Provided data:
>>>

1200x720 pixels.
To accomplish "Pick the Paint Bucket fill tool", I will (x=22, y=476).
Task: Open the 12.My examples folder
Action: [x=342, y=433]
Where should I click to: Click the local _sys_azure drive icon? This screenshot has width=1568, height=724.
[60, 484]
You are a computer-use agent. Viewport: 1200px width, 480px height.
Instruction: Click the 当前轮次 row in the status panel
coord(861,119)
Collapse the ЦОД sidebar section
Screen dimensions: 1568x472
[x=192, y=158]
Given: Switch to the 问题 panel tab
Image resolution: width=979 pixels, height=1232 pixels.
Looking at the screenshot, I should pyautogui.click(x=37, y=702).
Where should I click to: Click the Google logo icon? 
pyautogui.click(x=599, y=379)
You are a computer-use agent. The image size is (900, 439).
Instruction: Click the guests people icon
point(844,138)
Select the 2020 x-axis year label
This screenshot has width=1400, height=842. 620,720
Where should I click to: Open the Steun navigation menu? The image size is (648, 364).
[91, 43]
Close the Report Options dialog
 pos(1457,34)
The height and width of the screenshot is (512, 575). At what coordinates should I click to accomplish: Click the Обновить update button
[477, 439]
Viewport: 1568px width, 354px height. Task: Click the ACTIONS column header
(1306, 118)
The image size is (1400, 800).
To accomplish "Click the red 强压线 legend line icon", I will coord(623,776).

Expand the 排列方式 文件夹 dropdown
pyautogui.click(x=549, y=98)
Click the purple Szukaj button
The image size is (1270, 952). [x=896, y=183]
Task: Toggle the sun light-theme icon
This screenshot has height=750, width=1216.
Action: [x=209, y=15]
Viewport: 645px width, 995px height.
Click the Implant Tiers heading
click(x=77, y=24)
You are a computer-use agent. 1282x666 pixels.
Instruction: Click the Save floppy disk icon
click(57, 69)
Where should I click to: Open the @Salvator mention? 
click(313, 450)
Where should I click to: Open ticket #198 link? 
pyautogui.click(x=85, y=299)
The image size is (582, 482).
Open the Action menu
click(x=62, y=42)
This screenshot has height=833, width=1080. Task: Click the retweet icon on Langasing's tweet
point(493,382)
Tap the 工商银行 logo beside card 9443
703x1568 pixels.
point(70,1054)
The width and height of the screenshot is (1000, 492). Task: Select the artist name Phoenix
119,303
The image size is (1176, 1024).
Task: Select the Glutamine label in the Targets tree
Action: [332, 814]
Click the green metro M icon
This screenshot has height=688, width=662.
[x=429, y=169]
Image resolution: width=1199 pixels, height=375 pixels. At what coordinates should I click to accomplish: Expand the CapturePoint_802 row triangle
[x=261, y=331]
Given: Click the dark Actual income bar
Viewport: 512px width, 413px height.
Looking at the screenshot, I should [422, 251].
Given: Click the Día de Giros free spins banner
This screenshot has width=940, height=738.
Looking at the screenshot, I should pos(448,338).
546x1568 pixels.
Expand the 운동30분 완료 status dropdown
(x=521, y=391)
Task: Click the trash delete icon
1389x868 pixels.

<<<

Exercise aim:
Select and copy every line of the listing with the word "agent".

Task response:
You are a computer-use agent. Viewport: 1200px width, 480px height.
You are a computer-use agent. The image size is (900, 439).
You are a computer-use agent. 1282x666 pixels.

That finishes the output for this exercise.